◆ **EXTRACTED ENTRIES**
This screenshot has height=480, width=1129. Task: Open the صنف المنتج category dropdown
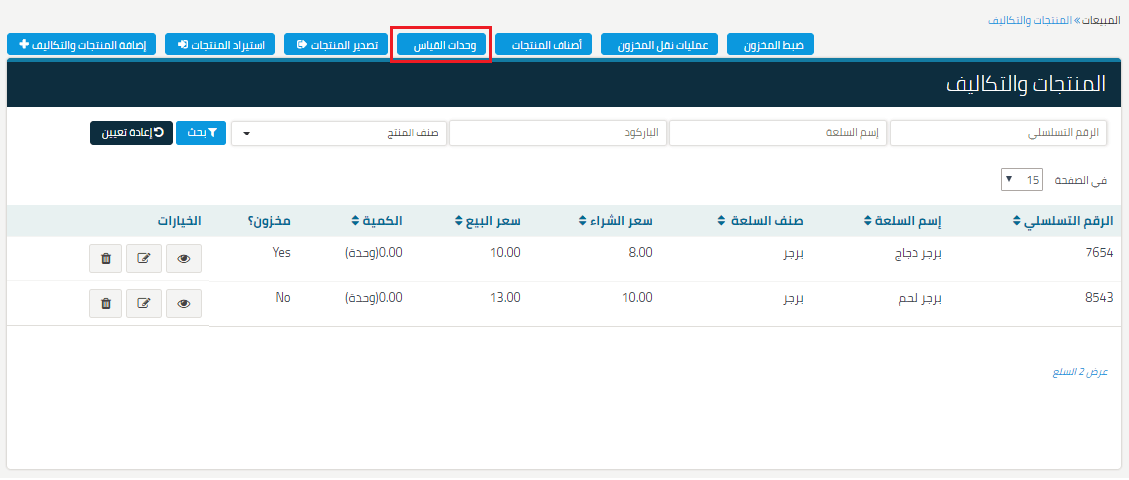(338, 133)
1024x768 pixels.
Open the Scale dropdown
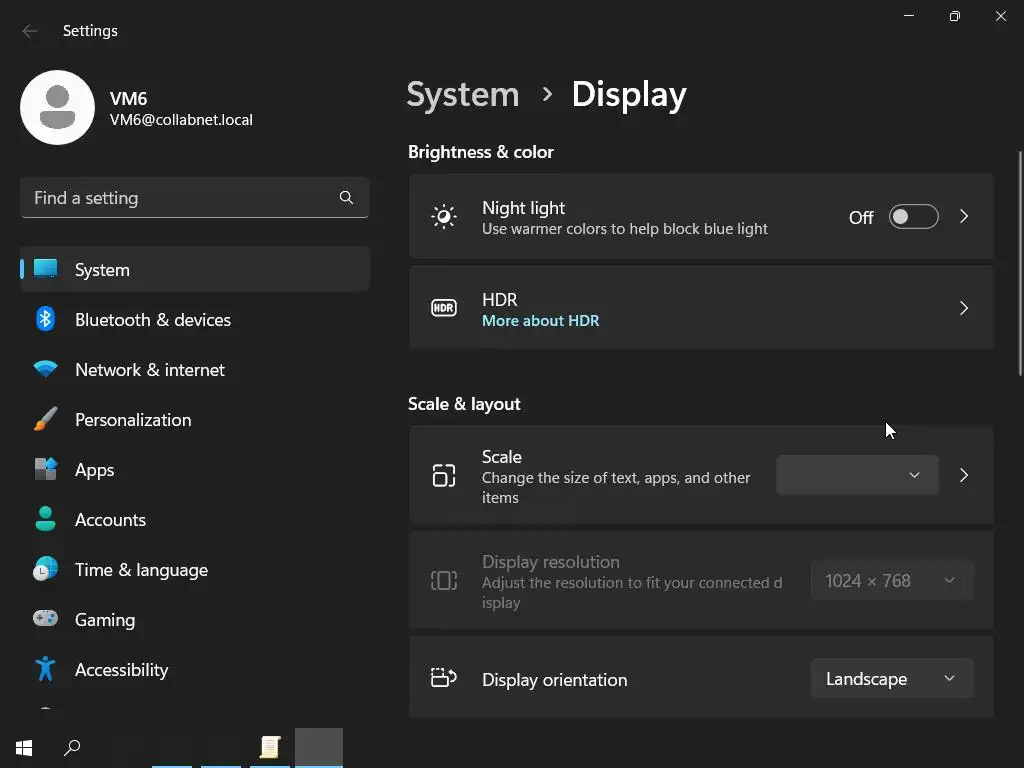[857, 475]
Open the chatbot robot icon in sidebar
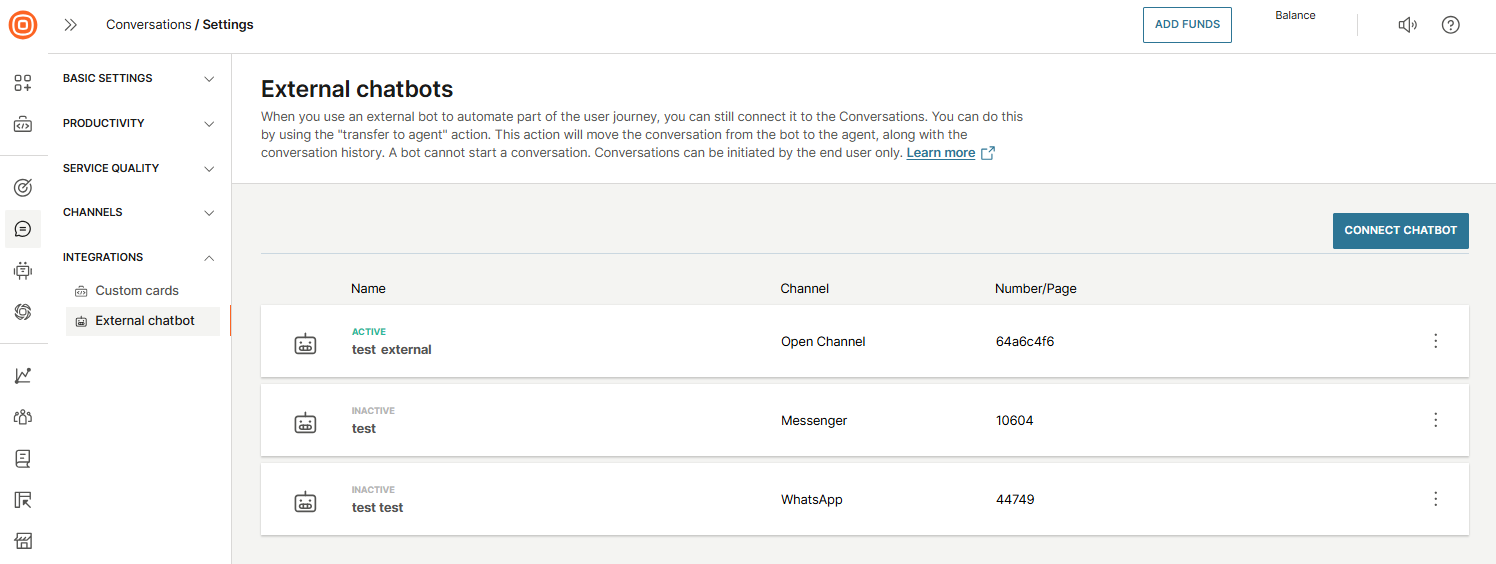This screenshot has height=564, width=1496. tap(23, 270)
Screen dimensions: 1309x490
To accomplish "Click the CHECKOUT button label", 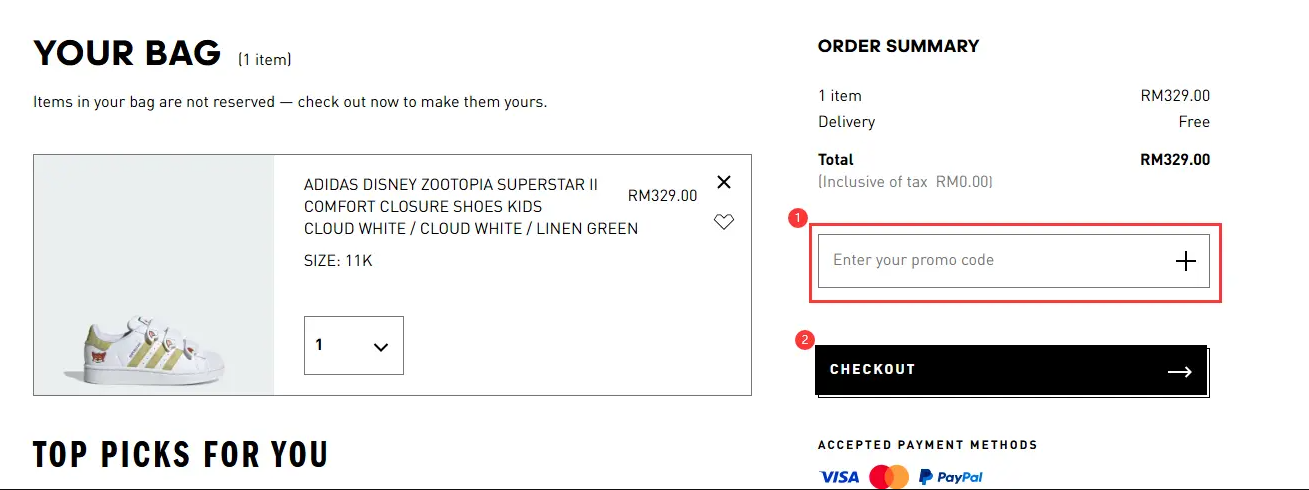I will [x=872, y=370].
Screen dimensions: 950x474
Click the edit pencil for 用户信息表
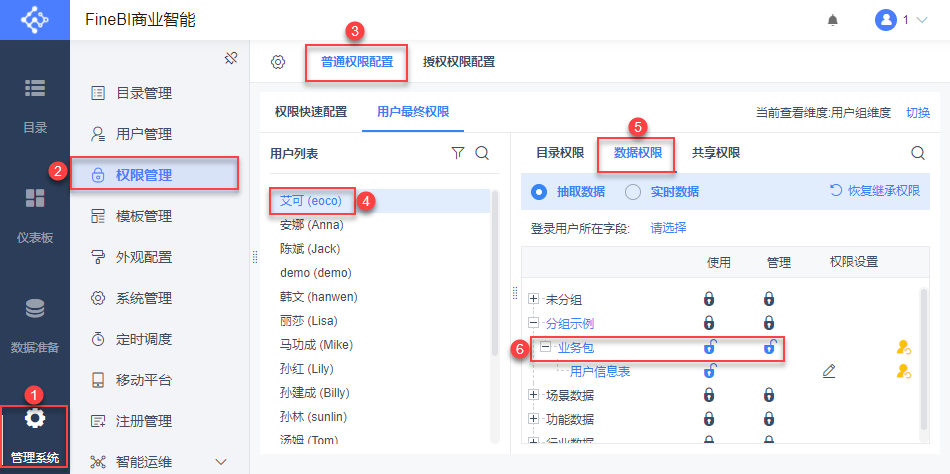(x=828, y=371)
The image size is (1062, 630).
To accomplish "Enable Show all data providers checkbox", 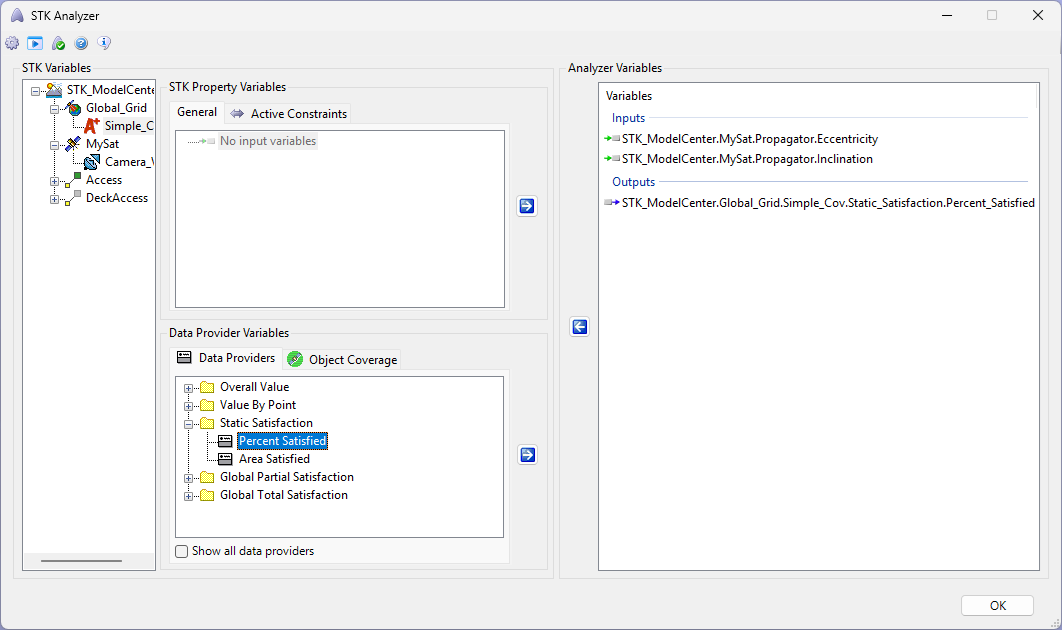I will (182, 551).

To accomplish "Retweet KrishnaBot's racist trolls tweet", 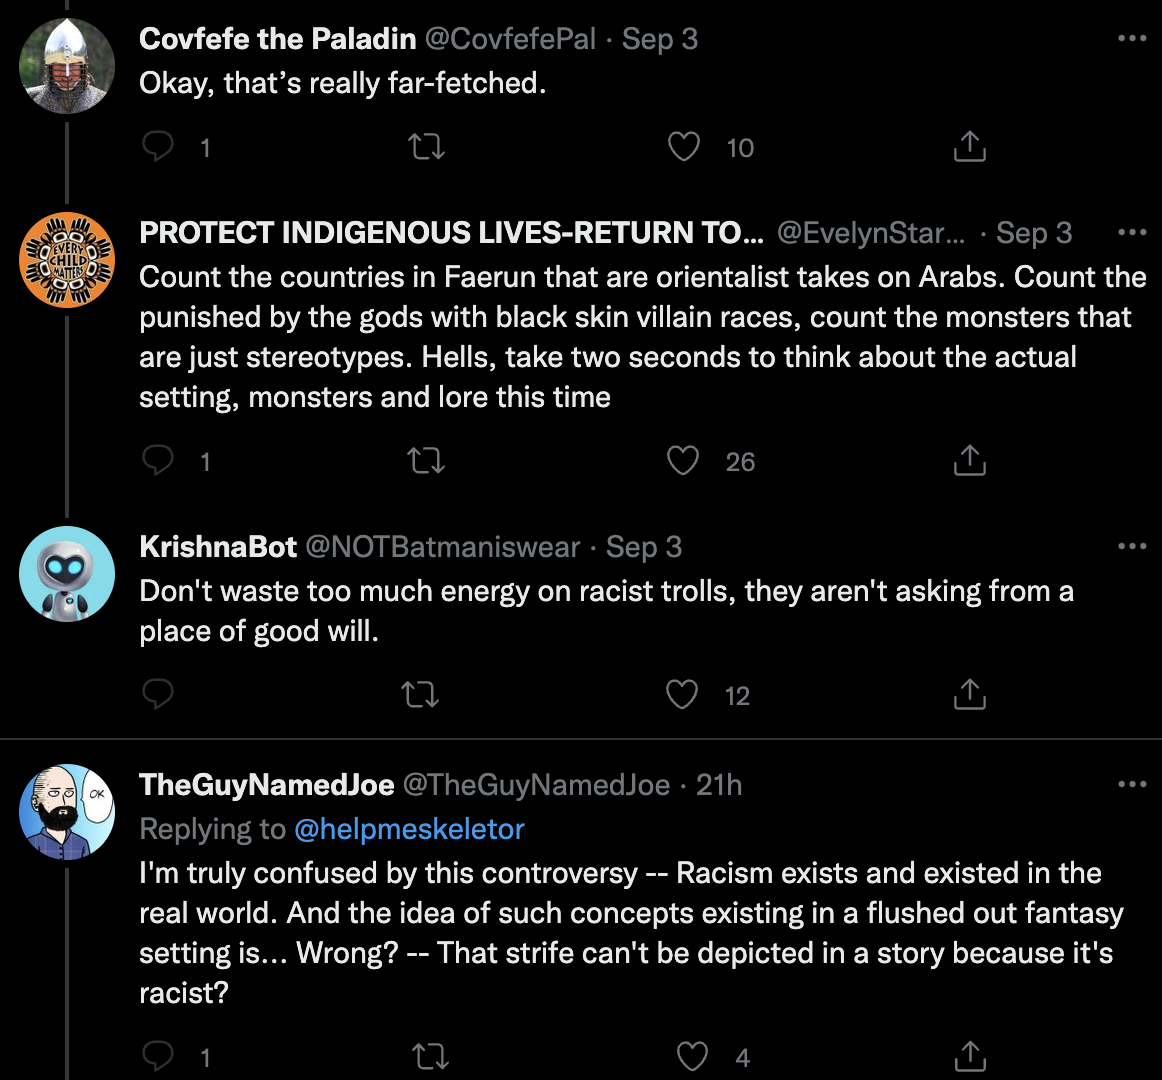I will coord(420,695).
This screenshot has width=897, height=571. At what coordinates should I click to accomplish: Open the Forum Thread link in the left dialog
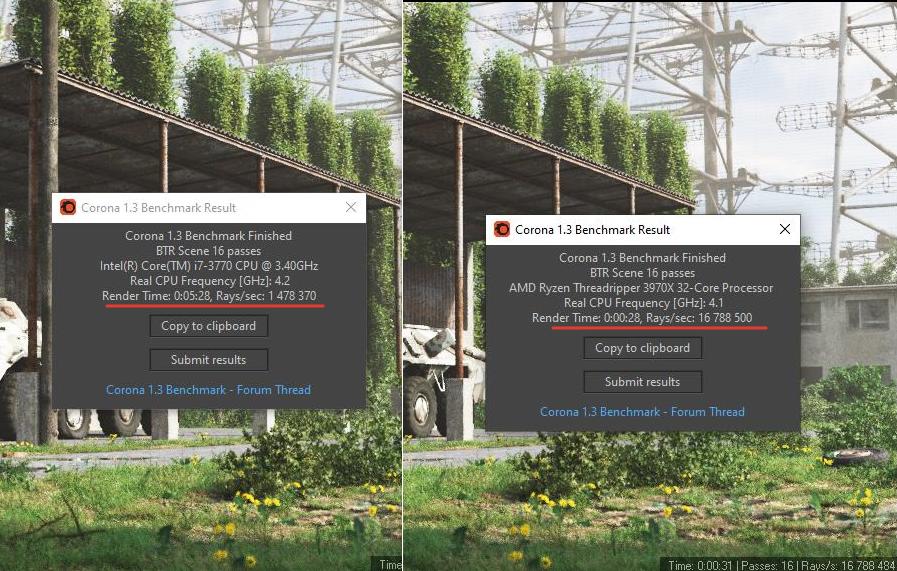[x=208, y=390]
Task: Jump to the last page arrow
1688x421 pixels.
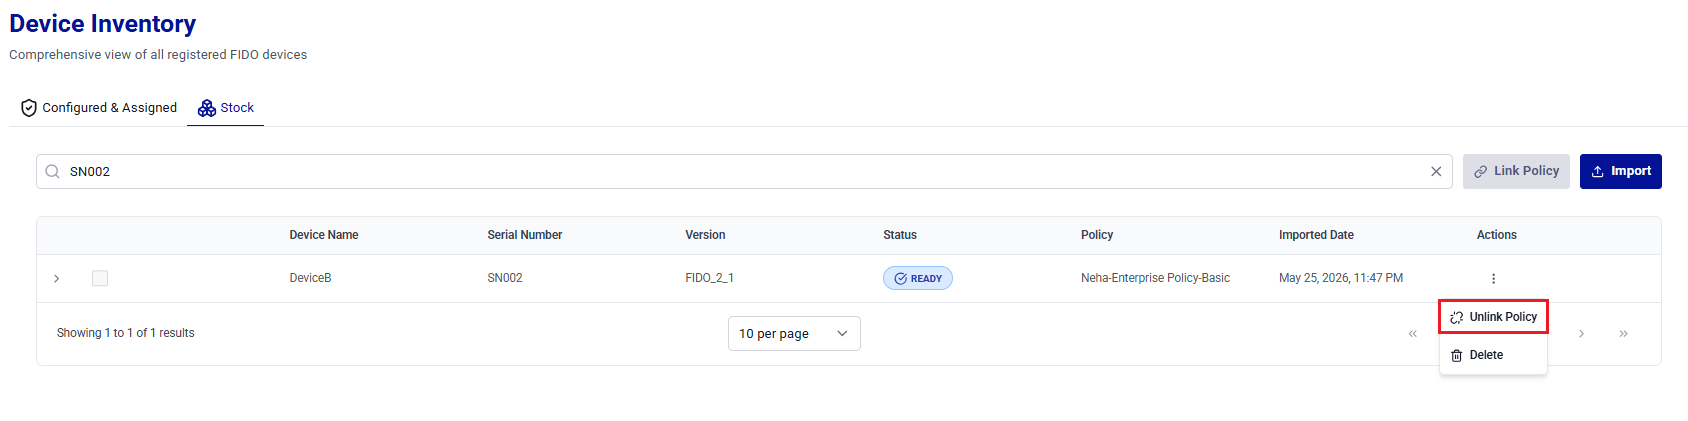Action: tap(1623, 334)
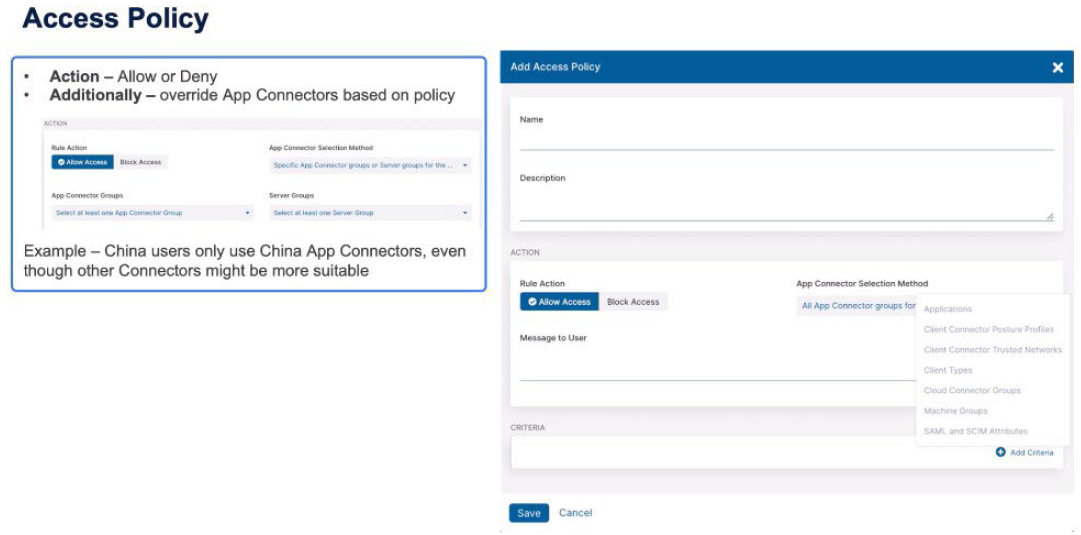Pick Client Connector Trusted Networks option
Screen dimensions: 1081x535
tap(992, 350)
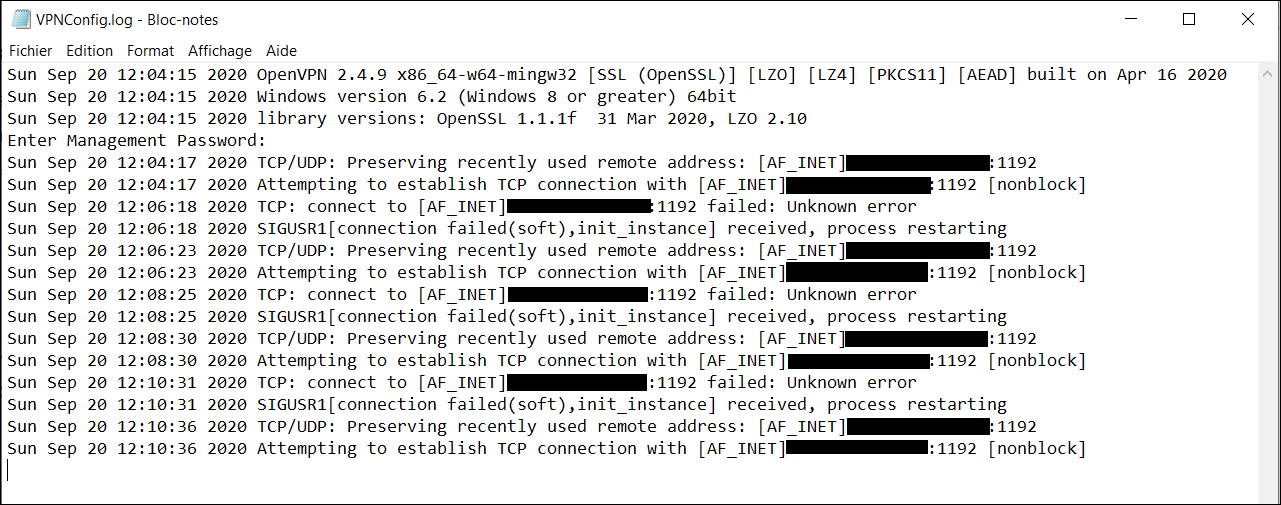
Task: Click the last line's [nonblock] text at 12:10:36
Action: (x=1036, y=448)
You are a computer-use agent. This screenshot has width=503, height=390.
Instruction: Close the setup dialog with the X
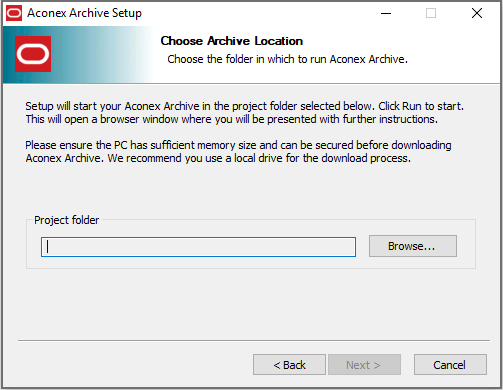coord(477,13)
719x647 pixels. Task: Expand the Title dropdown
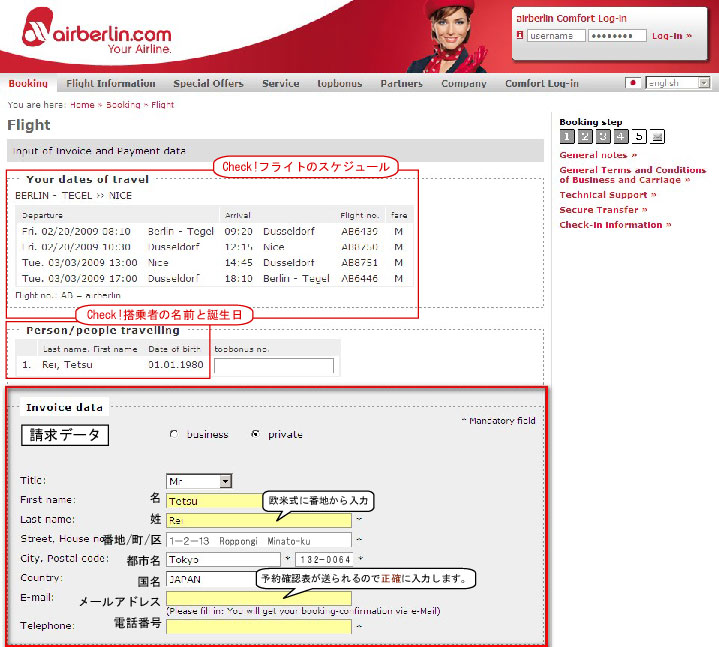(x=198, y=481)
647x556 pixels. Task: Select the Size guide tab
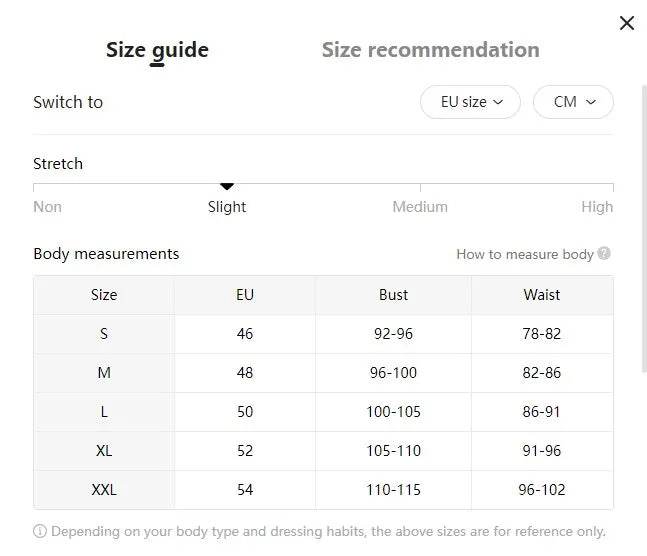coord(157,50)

◆ **PROBLEM**
"This screenshot has width=897, height=571." marks the first line to copy, and "Task: Jump to the last page arrow" marks the last. Repeat that stretch above exactly, with no pictures.

◆ **SOLUTION FOR THIS PROBLEM**
This screenshot has width=897, height=571. At what coordinates should I click to accomplish: Open the Forum Thread link in the left dialog
[x=208, y=390]
Task: Jump to the last page arrow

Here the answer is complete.